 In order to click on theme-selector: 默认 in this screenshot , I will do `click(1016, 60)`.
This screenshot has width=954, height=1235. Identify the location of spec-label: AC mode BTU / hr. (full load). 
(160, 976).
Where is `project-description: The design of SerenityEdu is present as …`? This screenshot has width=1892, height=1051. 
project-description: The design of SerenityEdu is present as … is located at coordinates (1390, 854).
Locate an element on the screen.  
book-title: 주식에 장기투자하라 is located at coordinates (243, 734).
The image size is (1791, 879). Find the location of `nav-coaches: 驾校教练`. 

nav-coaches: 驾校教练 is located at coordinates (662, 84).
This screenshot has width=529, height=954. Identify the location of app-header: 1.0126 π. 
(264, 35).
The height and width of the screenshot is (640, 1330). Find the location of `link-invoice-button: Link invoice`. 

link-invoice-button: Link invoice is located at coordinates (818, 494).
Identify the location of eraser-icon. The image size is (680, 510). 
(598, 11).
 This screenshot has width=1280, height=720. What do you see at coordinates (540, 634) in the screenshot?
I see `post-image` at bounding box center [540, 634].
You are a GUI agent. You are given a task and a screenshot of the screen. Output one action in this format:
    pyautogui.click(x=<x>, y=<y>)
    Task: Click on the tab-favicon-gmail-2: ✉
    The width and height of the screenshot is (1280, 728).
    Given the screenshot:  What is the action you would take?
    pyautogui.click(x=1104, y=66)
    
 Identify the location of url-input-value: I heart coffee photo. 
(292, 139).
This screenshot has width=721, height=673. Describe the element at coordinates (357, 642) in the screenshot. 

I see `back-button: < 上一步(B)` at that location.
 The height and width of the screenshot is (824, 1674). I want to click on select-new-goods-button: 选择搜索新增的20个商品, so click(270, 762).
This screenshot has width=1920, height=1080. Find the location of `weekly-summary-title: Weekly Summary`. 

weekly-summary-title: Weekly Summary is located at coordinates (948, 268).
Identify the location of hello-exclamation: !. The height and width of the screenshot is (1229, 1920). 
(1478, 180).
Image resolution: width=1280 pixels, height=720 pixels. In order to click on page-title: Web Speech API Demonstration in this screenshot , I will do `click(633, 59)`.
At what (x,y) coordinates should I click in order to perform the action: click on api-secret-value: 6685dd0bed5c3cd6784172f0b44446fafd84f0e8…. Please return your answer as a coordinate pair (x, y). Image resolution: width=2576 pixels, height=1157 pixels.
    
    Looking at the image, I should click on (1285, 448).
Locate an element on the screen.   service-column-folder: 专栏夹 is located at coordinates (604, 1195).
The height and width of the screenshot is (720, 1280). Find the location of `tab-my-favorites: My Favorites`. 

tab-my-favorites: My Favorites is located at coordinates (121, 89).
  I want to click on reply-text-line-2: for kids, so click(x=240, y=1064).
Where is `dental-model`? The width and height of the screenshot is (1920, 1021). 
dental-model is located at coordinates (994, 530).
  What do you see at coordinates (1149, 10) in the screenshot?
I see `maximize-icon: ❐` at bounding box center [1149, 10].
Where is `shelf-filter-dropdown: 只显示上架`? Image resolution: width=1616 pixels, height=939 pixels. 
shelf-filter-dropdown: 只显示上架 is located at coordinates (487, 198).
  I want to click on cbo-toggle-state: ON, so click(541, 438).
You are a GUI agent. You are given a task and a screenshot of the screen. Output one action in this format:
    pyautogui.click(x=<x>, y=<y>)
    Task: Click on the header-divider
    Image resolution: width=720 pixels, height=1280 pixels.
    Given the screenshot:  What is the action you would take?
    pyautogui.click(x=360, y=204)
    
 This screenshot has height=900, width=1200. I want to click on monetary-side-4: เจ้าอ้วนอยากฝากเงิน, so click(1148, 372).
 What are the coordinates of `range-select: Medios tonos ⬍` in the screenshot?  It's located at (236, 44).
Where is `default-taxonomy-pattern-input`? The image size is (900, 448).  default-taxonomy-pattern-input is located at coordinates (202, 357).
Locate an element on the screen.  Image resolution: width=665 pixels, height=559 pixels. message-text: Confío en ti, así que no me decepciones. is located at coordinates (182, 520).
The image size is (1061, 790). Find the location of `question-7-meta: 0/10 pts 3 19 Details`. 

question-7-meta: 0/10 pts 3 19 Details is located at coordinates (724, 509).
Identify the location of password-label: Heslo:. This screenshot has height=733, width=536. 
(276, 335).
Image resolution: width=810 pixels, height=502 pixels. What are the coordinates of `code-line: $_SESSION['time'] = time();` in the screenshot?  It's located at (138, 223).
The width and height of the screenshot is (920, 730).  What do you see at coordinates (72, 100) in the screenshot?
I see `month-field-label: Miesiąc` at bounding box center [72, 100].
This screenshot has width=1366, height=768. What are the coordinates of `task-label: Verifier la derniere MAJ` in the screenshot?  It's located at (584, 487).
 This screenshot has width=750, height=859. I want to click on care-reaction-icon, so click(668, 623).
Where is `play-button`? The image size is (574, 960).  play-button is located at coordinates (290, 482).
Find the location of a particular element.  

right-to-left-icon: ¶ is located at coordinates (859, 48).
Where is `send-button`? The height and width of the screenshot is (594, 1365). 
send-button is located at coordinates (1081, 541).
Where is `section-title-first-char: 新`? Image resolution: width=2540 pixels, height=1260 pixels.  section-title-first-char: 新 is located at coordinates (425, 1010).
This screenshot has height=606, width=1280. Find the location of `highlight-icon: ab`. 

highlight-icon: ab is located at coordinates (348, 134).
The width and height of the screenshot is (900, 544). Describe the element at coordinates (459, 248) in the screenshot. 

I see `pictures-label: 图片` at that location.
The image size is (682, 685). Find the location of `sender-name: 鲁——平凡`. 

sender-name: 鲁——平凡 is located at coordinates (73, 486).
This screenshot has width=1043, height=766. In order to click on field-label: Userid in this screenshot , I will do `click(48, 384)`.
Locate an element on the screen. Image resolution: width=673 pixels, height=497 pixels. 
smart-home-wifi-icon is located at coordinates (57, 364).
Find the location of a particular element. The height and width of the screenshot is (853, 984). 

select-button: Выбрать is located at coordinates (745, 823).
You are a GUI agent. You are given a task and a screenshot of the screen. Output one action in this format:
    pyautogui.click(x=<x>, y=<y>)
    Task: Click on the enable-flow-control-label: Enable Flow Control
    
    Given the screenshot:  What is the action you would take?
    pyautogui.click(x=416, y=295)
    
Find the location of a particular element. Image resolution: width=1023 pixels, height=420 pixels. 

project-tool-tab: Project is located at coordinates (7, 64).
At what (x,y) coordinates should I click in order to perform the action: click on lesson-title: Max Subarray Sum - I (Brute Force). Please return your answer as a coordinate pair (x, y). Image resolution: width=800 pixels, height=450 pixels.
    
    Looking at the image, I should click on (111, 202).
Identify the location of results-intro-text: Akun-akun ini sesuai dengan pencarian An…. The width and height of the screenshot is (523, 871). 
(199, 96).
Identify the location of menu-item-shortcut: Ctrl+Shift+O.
:::::
TASK OBJECTIVE: Copy out every one of the records above word for word, changing nothing and leaving nothing out.

SOLVED PROBLEM:
 In order to click on theme-selector: 默认 in this screenshot , I will do `click(1016, 60)`.
This screenshot has width=954, height=1235. Identify the location of spec-label: AC mode BTU / hr. (full load). 
(160, 976).
Where is `project-description: The design of SerenityEdu is present as …`? This screenshot has width=1892, height=1051. 
project-description: The design of SerenityEdu is present as … is located at coordinates (1390, 854).
Locate an element on the screen.  
book-title: 주식에 장기투자하라 is located at coordinates (243, 734).
The image size is (1791, 879). Find the location of `nav-coaches: 驾校教练`. 

nav-coaches: 驾校教练 is located at coordinates (662, 84).
This screenshot has width=529, height=954. Identify the location of app-header: 1.0126 π. 
(264, 35).
The height and width of the screenshot is (640, 1330). Find the location of `link-invoice-button: Link invoice`. 

link-invoice-button: Link invoice is located at coordinates (818, 494).
Identify the location of eraser-icon. The image size is (680, 510). 
(598, 11).
 This screenshot has width=1280, height=720. What do you see at coordinates (540, 634) in the screenshot?
I see `post-image` at bounding box center [540, 634].
You are a GUI agent. You are given a task and a screenshot of the screen. Output one action in this format:
    pyautogui.click(x=<x>, y=<y>)
    Task: Click on the tab-favicon-gmail-2: ✉
    The width and height of the screenshot is (1280, 728).
    Given the screenshot:  What is the action you would take?
    pyautogui.click(x=1104, y=66)
    
 Identify the location of url-input-value: I heart coffee photo. 
(292, 139).
This screenshot has width=721, height=673. Describe the element at coordinates (357, 642) in the screenshot. 

I see `back-button: < 上一步(B)` at that location.
 The height and width of the screenshot is (824, 1674). I want to click on select-new-goods-button: 选择搜索新增的20个商品, so click(270, 762).
This screenshot has width=1920, height=1080. Find the location of `weekly-summary-title: Weekly Summary`. 

weekly-summary-title: Weekly Summary is located at coordinates (948, 268).
Identify the location of hello-exclamation: !. The height and width of the screenshot is (1229, 1920). 
(1478, 180).
Image resolution: width=1280 pixels, height=720 pixels. In order to click on page-title: Web Speech API Demonstration in this screenshot , I will do `click(633, 59)`.
At what (x,y) coordinates should I click in order to perform the action: click on api-secret-value: 6685dd0bed5c3cd6784172f0b44446fafd84f0e8…. Please return your answer as a coordinate pair (x, y). Image resolution: width=2576 pixels, height=1157 pixels.
    
    Looking at the image, I should click on (1285, 448).
Locate an element on the screen.   service-column-folder: 专栏夹 is located at coordinates (604, 1195).
The height and width of the screenshot is (720, 1280). Find the location of `tab-my-favorites: My Favorites`. 

tab-my-favorites: My Favorites is located at coordinates (121, 89).
  I want to click on reply-text-line-2: for kids, so click(x=240, y=1064).
Where is `dental-model`? The width and height of the screenshot is (1920, 1021). 
dental-model is located at coordinates (994, 530).
  What do you see at coordinates (1149, 10) in the screenshot?
I see `maximize-icon: ❐` at bounding box center [1149, 10].
Where is `shelf-filter-dropdown: 只显示上架`? Image resolution: width=1616 pixels, height=939 pixels. 
shelf-filter-dropdown: 只显示上架 is located at coordinates (487, 198).
  I want to click on cbo-toggle-state: ON, so click(541, 438).
You are a GUI agent. You are given a task and a screenshot of the screen. Output one action in this format:
    pyautogui.click(x=<x>, y=<y>)
    Task: Click on the header-divider
    Image resolution: width=720 pixels, height=1280 pixels.
    Given the screenshot:  What is the action you would take?
    pyautogui.click(x=360, y=204)
    
 This screenshot has height=900, width=1200. I want to click on monetary-side-4: เจ้าอ้วนอยากฝากเงิน, so click(1148, 372).
 What are the coordinates of `range-select: Medios tonos ⬍` in the screenshot?  It's located at (236, 44).
Where is `default-taxonomy-pattern-input`? The image size is (900, 448).  default-taxonomy-pattern-input is located at coordinates (202, 357).
Locate an element on the screen.  Image resolution: width=665 pixels, height=559 pixels. message-text: Confío en ti, así que no me decepciones. is located at coordinates (182, 520).
The image size is (1061, 790). Find the location of `question-7-meta: 0/10 pts 3 19 Details`. 

question-7-meta: 0/10 pts 3 19 Details is located at coordinates (724, 509).
Identify the location of password-label: Heslo:. This screenshot has height=733, width=536. 
(276, 335).
Image resolution: width=810 pixels, height=502 pixels. What are the coordinates of `code-line: $_SESSION['time'] = time();` in the screenshot?  It's located at (138, 223).
The width and height of the screenshot is (920, 730).  What do you see at coordinates (72, 100) in the screenshot?
I see `month-field-label: Miesiąc` at bounding box center [72, 100].
This screenshot has width=1366, height=768. What are the coordinates of `task-label: Verifier la derniere MAJ` in the screenshot?  It's located at (584, 487).
 This screenshot has width=750, height=859. I want to click on care-reaction-icon, so click(668, 623).
Where is `play-button`? The image size is (574, 960).  play-button is located at coordinates (290, 482).
Find the location of a particular element.  

right-to-left-icon: ¶ is located at coordinates (859, 48).
Where is `send-button`? The height and width of the screenshot is (594, 1365). 
send-button is located at coordinates (1081, 541).
Where is `section-title-first-char: 新`? Image resolution: width=2540 pixels, height=1260 pixels.  section-title-first-char: 新 is located at coordinates (425, 1010).
This screenshot has height=606, width=1280. Find the location of `highlight-icon: ab`. 

highlight-icon: ab is located at coordinates (348, 134).
The width and height of the screenshot is (900, 544). Describe the element at coordinates (459, 248) in the screenshot. 

I see `pictures-label: 图片` at that location.
The image size is (682, 685). Find the location of `sender-name: 鲁——平凡`. 

sender-name: 鲁——平凡 is located at coordinates (73, 486).
This screenshot has width=1043, height=766. In order to click on field-label: Userid in this screenshot , I will do `click(48, 384)`.
Locate an element on the screen. Image resolution: width=673 pixels, height=497 pixels. 
smart-home-wifi-icon is located at coordinates (57, 364).
Find the location of a particular element. The height and width of the screenshot is (853, 984). 

select-button: Выбрать is located at coordinates (745, 823).
You are a GUI agent. You are given a task and a screenshot of the screen. Output one action in this format:
    pyautogui.click(x=<x>, y=<y>)
    Task: Click on the enable-flow-control-label: Enable Flow Control
    
    Given the screenshot:  What is the action you would take?
    pyautogui.click(x=416, y=295)
    
Find the location of a particular element. Image resolution: width=1023 pixels, height=420 pixels. 

project-tool-tab: Project is located at coordinates (7, 64).
At what (x,y) coordinates should I click in order to perform the action: click on lesson-title: Max Subarray Sum - I (Brute Force). Please return your answer as a coordinate pair (x, y). Image resolution: width=800 pixels, height=450 pixels.
    
    Looking at the image, I should click on (111, 202).
Identify the location of results-intro-text: Akun-akun ini sesuai dengan pencarian An…. The width and height of the screenshot is (523, 871). 
(199, 96).
Identify the location of menu-item-shortcut: Ctrl+Shift+O.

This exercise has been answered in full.